Task brief: Find every line in the entries that holds the string "link" and report it.

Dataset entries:
- Opening Delimiter -

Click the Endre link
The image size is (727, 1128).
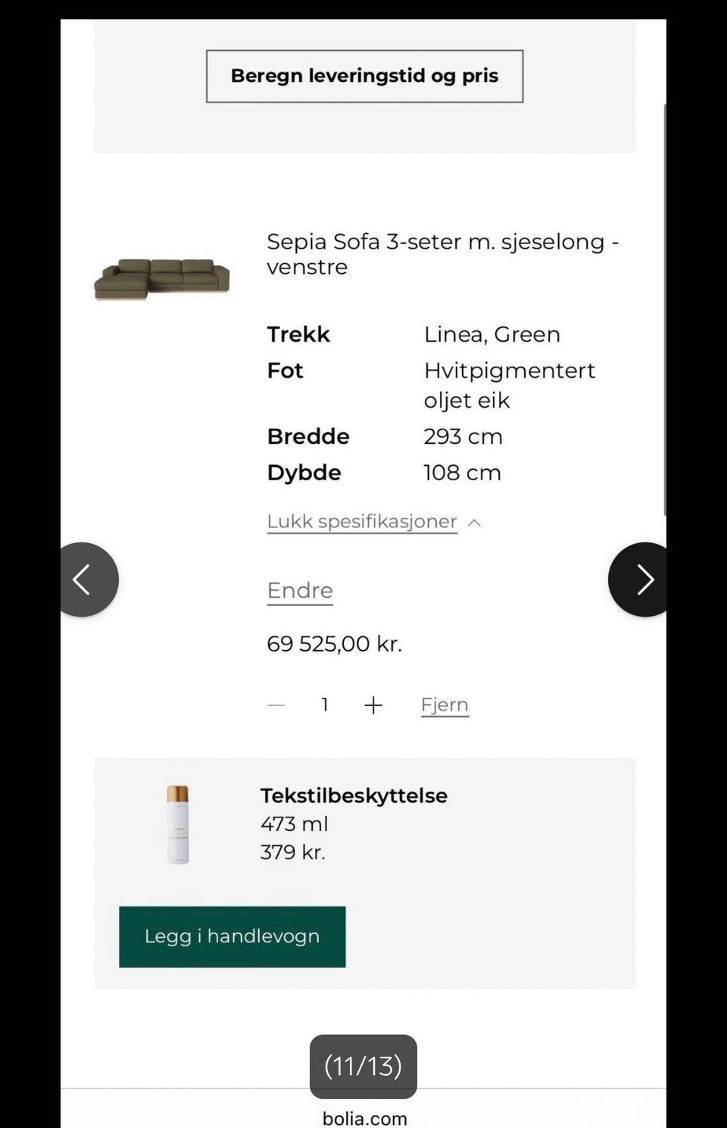point(300,591)
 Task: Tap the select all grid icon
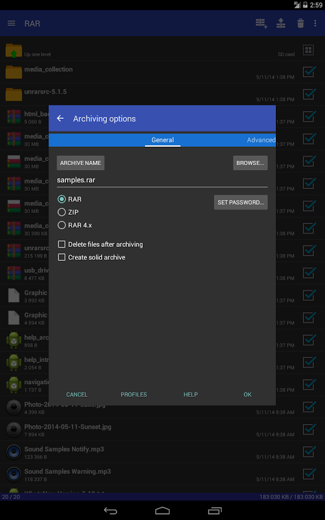coord(309,50)
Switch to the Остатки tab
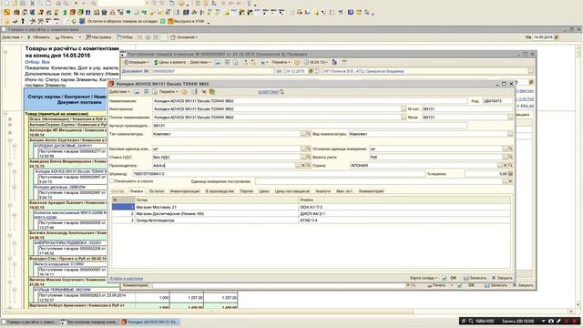The width and height of the screenshot is (583, 328). [156, 191]
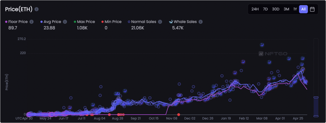Choose the 1Y time range
326x123 pixels.
pos(295,9)
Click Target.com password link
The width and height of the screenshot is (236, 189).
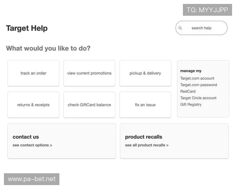tap(199, 85)
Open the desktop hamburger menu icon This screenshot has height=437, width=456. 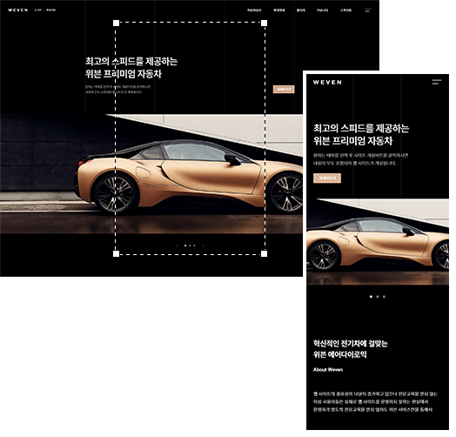coord(368,10)
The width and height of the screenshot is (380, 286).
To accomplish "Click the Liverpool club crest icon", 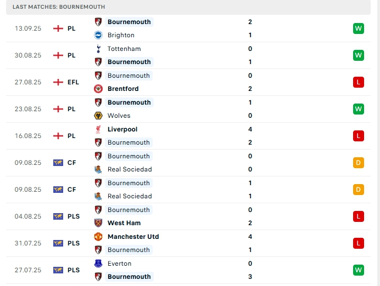I will (98, 129).
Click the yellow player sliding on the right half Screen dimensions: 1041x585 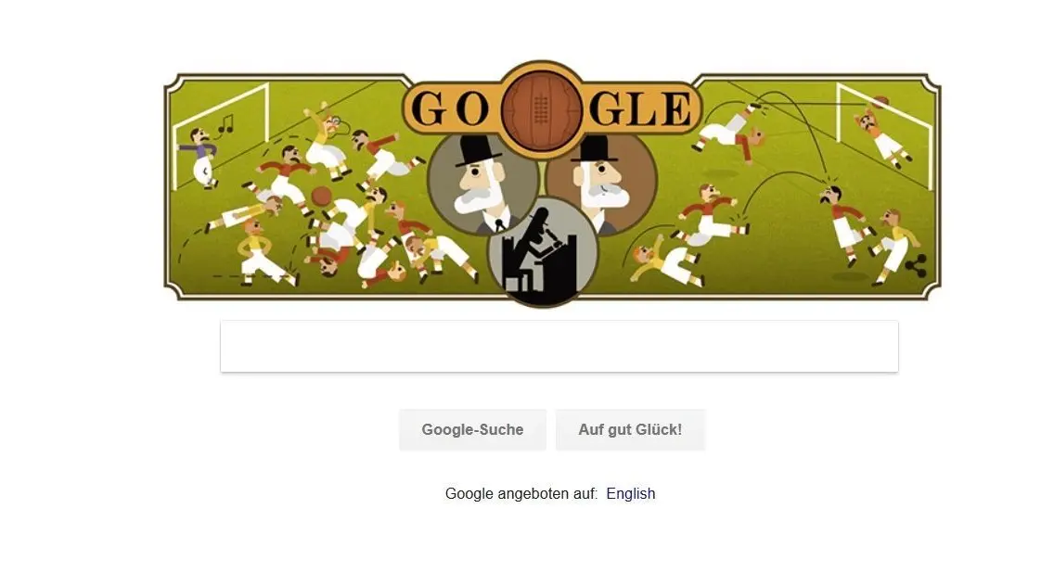coord(665,263)
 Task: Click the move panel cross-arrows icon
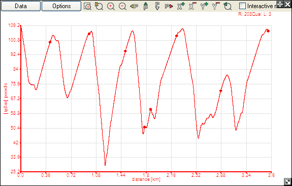coord(280,4)
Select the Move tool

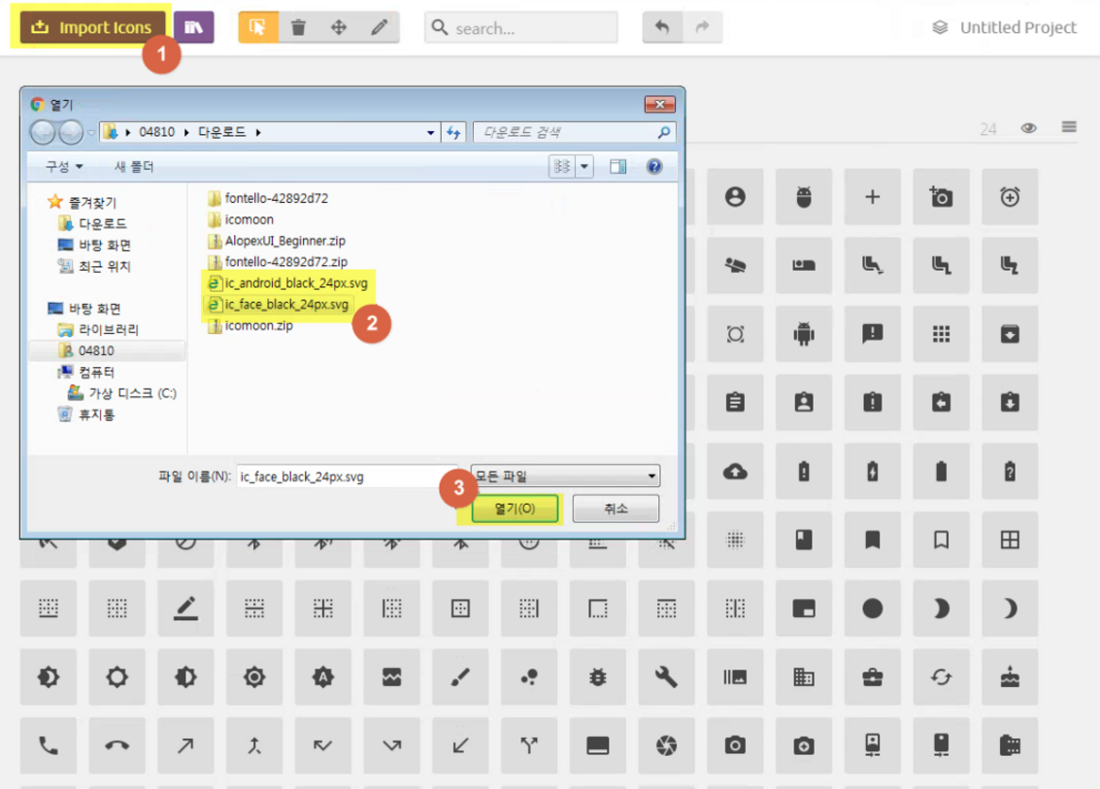pos(339,27)
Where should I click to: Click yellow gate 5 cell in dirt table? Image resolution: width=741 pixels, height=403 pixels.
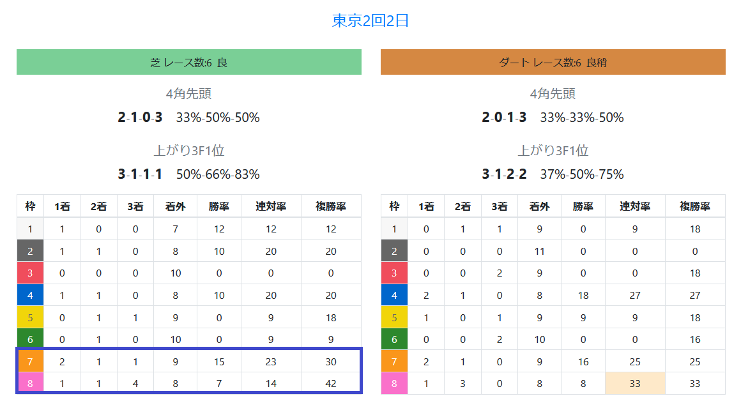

- Closing Delimiter -

Task result:
Click the Endre link
Click Target.com password link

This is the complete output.